- _REQUIREMENTS_:
In the blog post on strip chess, what is removed for each piece the opponent takes?

Tuesday, October 23, 2007

Strip Chess

A friend of mine relayed a story to me recently. He played strip chess with a girl and then they did it. I don't know the intimate details because I wasn't their, thankfully. But if I knew them I would share them with you. The epitome of nerdiness and grand symbol of status were combined and that deserves its own post. You know who you are.... Ahole.

This post has been receiving an enormous amount of traffic lately, so Ive taken the initiative and updated it for those more interested in the aforementioned topic. Pervs...

Wikipedia on Strip Chess:

Chess
Strip chess is a variant of chess in which an article of clothing is removed for each piece taken by the opponent, often excluding pawns.

- _PROVIDED INFORMATION_:
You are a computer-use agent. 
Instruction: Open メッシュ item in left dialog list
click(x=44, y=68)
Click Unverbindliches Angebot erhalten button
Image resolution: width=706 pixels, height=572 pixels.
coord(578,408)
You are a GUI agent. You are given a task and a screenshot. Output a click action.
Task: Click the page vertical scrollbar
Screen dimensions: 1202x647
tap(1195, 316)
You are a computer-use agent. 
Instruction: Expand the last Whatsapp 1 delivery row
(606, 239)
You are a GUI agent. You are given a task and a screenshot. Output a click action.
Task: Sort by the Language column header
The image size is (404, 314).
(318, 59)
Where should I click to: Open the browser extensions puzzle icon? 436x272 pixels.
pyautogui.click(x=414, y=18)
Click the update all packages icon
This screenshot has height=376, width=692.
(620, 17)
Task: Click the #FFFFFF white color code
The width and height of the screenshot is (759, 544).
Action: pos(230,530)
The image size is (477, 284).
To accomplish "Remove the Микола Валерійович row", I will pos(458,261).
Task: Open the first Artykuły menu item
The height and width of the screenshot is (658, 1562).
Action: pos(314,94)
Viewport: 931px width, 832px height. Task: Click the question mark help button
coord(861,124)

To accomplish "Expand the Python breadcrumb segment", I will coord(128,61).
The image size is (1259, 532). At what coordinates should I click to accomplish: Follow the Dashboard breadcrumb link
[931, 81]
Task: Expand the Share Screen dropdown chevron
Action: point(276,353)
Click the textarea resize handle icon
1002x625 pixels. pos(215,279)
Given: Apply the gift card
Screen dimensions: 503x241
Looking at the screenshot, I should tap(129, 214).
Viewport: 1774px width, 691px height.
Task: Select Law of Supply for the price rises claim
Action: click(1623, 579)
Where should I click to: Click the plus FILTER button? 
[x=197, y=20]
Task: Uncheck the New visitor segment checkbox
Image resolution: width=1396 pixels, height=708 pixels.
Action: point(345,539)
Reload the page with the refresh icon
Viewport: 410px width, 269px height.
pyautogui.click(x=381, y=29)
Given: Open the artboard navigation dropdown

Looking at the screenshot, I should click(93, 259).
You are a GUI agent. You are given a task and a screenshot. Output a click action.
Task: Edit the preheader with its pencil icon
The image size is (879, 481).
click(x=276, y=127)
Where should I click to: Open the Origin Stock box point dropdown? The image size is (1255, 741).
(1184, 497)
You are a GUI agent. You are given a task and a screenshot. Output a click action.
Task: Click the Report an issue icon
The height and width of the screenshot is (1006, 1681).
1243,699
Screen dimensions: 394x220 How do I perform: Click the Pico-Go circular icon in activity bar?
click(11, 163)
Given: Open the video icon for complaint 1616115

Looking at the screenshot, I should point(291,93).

- _TASK OUTPUT_:
An article of clothing.